THE PROBLEM:
Write every record out again exactly as shown below.

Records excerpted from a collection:

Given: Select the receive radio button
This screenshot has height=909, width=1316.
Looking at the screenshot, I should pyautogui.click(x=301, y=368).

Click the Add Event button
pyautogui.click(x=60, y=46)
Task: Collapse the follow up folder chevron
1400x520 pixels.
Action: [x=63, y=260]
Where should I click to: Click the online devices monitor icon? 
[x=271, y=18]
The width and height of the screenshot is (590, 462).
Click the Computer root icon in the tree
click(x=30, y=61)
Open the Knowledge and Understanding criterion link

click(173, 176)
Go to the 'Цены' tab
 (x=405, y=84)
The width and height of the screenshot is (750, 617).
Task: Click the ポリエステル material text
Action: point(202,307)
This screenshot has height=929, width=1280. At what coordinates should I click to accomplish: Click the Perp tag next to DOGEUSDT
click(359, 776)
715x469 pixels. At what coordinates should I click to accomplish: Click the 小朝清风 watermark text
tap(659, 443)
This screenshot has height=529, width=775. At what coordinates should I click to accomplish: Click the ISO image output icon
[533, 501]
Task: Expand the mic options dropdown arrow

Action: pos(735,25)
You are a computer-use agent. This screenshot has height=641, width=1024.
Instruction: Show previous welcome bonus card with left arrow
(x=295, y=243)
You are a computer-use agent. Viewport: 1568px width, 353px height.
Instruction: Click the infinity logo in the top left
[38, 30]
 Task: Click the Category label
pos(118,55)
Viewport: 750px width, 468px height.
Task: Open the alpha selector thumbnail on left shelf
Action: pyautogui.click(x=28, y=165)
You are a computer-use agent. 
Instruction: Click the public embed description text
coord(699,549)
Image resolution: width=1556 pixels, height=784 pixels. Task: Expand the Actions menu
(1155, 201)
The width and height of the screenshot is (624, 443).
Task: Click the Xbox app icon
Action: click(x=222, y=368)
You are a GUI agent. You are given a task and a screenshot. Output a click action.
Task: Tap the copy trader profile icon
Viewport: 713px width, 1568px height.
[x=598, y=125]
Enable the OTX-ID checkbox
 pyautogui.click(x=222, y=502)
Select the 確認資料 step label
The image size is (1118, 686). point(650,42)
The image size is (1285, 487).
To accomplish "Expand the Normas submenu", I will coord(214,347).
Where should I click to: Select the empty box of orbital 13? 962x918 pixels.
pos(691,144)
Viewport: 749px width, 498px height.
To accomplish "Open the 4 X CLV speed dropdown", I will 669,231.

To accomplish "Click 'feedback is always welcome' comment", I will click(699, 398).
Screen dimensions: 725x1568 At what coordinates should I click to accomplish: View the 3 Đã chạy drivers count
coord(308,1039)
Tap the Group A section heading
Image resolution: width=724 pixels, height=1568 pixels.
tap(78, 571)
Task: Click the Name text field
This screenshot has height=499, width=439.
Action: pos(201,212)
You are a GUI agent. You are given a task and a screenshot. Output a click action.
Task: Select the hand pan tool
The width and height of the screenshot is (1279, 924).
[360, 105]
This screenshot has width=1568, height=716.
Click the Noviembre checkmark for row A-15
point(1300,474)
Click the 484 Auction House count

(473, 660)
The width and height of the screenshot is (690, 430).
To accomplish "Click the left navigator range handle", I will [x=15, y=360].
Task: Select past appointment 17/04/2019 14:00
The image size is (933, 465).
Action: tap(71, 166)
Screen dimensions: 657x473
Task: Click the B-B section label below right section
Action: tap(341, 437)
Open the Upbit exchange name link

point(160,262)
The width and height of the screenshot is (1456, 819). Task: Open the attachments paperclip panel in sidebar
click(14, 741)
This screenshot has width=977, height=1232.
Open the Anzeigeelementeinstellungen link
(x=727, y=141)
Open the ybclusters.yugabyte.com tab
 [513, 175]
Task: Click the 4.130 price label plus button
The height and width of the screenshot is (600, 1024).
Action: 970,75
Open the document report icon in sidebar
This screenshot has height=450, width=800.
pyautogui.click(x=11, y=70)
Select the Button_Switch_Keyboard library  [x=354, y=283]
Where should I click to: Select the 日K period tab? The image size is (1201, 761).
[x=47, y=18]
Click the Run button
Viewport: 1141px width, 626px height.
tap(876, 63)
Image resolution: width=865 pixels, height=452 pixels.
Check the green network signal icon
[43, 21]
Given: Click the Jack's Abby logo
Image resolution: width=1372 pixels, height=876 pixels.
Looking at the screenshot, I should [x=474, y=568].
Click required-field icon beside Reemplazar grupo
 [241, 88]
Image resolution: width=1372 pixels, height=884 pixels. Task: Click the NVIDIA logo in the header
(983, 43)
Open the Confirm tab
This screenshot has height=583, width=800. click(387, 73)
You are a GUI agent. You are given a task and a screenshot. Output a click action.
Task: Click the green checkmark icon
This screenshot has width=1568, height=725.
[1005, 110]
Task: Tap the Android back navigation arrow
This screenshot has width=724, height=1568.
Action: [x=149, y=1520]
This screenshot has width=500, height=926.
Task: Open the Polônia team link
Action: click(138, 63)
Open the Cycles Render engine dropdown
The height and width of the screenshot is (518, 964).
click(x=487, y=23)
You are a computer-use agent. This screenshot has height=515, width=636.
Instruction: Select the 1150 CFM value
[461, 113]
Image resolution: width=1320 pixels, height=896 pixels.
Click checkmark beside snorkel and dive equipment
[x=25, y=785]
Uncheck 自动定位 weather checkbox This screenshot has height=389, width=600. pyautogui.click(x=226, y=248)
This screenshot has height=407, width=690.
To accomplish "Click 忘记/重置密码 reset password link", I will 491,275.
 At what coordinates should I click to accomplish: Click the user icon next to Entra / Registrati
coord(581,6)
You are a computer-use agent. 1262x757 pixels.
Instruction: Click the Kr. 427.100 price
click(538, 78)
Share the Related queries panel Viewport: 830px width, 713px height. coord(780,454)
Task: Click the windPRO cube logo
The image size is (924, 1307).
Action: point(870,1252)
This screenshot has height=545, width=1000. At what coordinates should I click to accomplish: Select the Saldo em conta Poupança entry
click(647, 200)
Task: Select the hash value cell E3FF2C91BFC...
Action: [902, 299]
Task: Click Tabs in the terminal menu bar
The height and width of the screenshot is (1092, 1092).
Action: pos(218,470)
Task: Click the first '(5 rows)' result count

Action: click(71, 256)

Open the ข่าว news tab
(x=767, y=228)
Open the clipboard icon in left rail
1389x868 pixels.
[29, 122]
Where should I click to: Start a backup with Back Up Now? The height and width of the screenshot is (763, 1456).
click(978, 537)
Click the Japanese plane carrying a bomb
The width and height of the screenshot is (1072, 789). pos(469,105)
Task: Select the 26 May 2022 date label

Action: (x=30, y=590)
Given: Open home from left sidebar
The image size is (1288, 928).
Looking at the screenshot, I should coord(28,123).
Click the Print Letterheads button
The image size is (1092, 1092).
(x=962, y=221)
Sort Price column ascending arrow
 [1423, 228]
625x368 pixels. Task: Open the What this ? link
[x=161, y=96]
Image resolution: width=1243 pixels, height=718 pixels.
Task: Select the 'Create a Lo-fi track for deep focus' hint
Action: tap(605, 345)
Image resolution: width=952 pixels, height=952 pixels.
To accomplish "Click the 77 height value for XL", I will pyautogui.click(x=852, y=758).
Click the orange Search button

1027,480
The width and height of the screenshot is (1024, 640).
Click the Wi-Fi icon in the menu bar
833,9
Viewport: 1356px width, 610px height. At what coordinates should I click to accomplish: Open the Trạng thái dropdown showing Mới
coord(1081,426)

RESPONSE:
Given: Select the receive radio button
This screenshot has height=909, width=1316.
Looking at the screenshot, I should pyautogui.click(x=301, y=368).

Click the Add Event button
pyautogui.click(x=60, y=46)
Task: Collapse the follow up folder chevron
1400x520 pixels.
Action: [x=63, y=260]
Where should I click to: Click the online devices monitor icon? 
[x=271, y=18]
The width and height of the screenshot is (590, 462).
Click the Computer root icon in the tree
click(x=30, y=61)
Open the Knowledge and Understanding criterion link

click(173, 176)
Go to the 'Цены' tab
 (x=405, y=84)
The width and height of the screenshot is (750, 617).
Task: Click the ポリエステル material text
Action: point(202,307)
This screenshot has height=929, width=1280. At what coordinates should I click to accomplish: Click the Perp tag next to DOGEUSDT
click(359, 776)
715x469 pixels. At what coordinates should I click to accomplish: Click the 小朝清风 watermark text
tap(659, 443)
This screenshot has height=529, width=775. At what coordinates should I click to accomplish: Click the ISO image output icon
[533, 501]
Task: Expand the mic options dropdown arrow

Action: pos(735,25)
You are a computer-use agent. This screenshot has height=641, width=1024.
Instruction: Show previous welcome bonus card with left arrow
(x=295, y=243)
You are a computer-use agent. Viewport: 1568px width, 353px height.
Instruction: Click the infinity logo in the top left
[38, 30]
 Task: Click the Category label
pos(118,55)
Viewport: 750px width, 468px height.
Task: Open the alpha selector thumbnail on left shelf
Action: pyautogui.click(x=28, y=165)
You are a computer-use agent. 
Instruction: Click the public embed description text
coord(699,549)
Image resolution: width=1556 pixels, height=784 pixels. Task: Expand the Actions menu
(1155, 201)
The width and height of the screenshot is (624, 443).
Task: Click the Xbox app icon
Action: click(x=222, y=368)
You are a GUI agent. You are given a task and a screenshot. Output a click action.
Task: Tap the copy trader profile icon
Viewport: 713px width, 1568px height.
[x=598, y=125]
Enable the OTX-ID checkbox
 pyautogui.click(x=222, y=502)
Select the 確認資料 step label
The image size is (1118, 686). point(650,42)
The image size is (1285, 487).
To accomplish "Expand the Normas submenu", I will coord(214,347).
Where should I click to: Select the empty box of orbital 13? 962x918 pixels.
pos(691,144)
Viewport: 749px width, 498px height.
To accomplish "Open the 4 X CLV speed dropdown", I will 669,231.

To accomplish "Click 'feedback is always welcome' comment", I will click(699, 398).
Screen dimensions: 725x1568 At what coordinates should I click to accomplish: View the 3 Đã chạy drivers count
coord(308,1039)
Tap the Group A section heading
Image resolution: width=724 pixels, height=1568 pixels.
tap(78, 571)
Task: Click the Name text field
This screenshot has height=499, width=439.
Action: pos(201,212)
You are a GUI agent. You are given a task and a screenshot. Output a click action.
Task: Select the hand pan tool
The width and height of the screenshot is (1279, 924).
[360, 105]
This screenshot has width=1568, height=716.
Click the Noviembre checkmark for row A-15
point(1300,474)
Click the 484 Auction House count

(473, 660)
The width and height of the screenshot is (690, 430).
To accomplish "Click the left navigator range handle", I will [x=15, y=360].
Task: Select past appointment 17/04/2019 14:00
The image size is (933, 465).
Action: tap(71, 166)
Screen dimensions: 657x473
Task: Click the B-B section label below right section
Action: tap(341, 437)
Open the Upbit exchange name link

point(160,262)
The width and height of the screenshot is (1456, 819). Task: Open the attachments paperclip panel in sidebar
click(14, 741)
This screenshot has width=977, height=1232.
Open the Anzeigeelementeinstellungen link
(x=727, y=141)
Open the ybclusters.yugabyte.com tab
 [513, 175]
Task: Click the 4.130 price label plus button
The height and width of the screenshot is (600, 1024).
Action: 970,75
Open the document report icon in sidebar
This screenshot has height=450, width=800.
pyautogui.click(x=11, y=70)
Select the Button_Switch_Keyboard library  [x=354, y=283]
Where should I click to: Select the 日K period tab? The image size is (1201, 761).
[x=47, y=18]
Click the Run button
Viewport: 1141px width, 626px height.
tap(876, 63)
Image resolution: width=865 pixels, height=452 pixels.
Check the green network signal icon
[43, 21]
Given: Click the Jack's Abby logo
Image resolution: width=1372 pixels, height=876 pixels.
Looking at the screenshot, I should [x=474, y=568].
Click required-field icon beside Reemplazar grupo
 [241, 88]
Image resolution: width=1372 pixels, height=884 pixels. Task: Click the NVIDIA logo in the header
(983, 43)
Open the Confirm tab
This screenshot has height=583, width=800. click(387, 73)
You are a GUI agent. You are given a task and a screenshot. Output a click action.
Task: Click the green checkmark icon
This screenshot has width=1568, height=725.
[1005, 110]
Task: Tap the Android back navigation arrow
This screenshot has width=724, height=1568.
Action: [x=149, y=1520]
This screenshot has width=500, height=926.
Task: Open the Polônia team link
Action: click(138, 63)
Open the Cycles Render engine dropdown
The height and width of the screenshot is (518, 964).
click(x=487, y=23)
You are a computer-use agent. This screenshot has height=515, width=636.
Instruction: Select the 1150 CFM value
[461, 113]
Image resolution: width=1320 pixels, height=896 pixels.
Click checkmark beside snorkel and dive equipment
[x=25, y=785]
Uncheck 自动定位 weather checkbox This screenshot has height=389, width=600. pyautogui.click(x=226, y=248)
This screenshot has height=407, width=690.
To accomplish "Click 忘记/重置密码 reset password link", I will 491,275.
 At what coordinates should I click to accomplish: Click the user icon next to Entra / Registrati
coord(581,6)
You are a computer-use agent. 1262x757 pixels.
Instruction: Click the Kr. 427.100 price
click(538, 78)
Share the Related queries panel Viewport: 830px width, 713px height. coord(780,454)
Task: Click the windPRO cube logo
The image size is (924, 1307).
Action: point(870,1252)
This screenshot has height=545, width=1000. At what coordinates should I click to accomplish: Select the Saldo em conta Poupança entry
click(647, 200)
Task: Select the hash value cell E3FF2C91BFC...
Action: [902, 299]
Task: Click Tabs in the terminal menu bar
The height and width of the screenshot is (1092, 1092).
Action: pos(218,470)
Task: Click the first '(5 rows)' result count

Action: click(71, 256)

Open the ข่าว news tab
(x=767, y=228)
Open the clipboard icon in left rail
1389x868 pixels.
[29, 122]
Where should I click to: Start a backup with Back Up Now? The height and width of the screenshot is (763, 1456).
click(978, 537)
Click the Japanese plane carrying a bomb
The width and height of the screenshot is (1072, 789). pos(469,105)
Task: Select the 26 May 2022 date label

Action: (x=30, y=590)
Given: Open home from left sidebar
The image size is (1288, 928).
Looking at the screenshot, I should coord(28,123).
Click the Print Letterheads button
The image size is (1092, 1092).
(x=962, y=221)
Sort Price column ascending arrow
 [1423, 228]
625x368 pixels. Task: Open the What this ? link
[x=161, y=96]
Image resolution: width=1243 pixels, height=718 pixels.
Task: Select the 'Create a Lo-fi track for deep focus' hint
Action: tap(605, 345)
Image resolution: width=952 pixels, height=952 pixels.
To accomplish "Click the 77 height value for XL", I will pyautogui.click(x=852, y=758).
Click the orange Search button

1027,480
The width and height of the screenshot is (1024, 640).
Click the Wi-Fi icon in the menu bar
833,9
Viewport: 1356px width, 610px height. At what coordinates should I click to accomplish: Open the Trạng thái dropdown showing Mới
coord(1081,426)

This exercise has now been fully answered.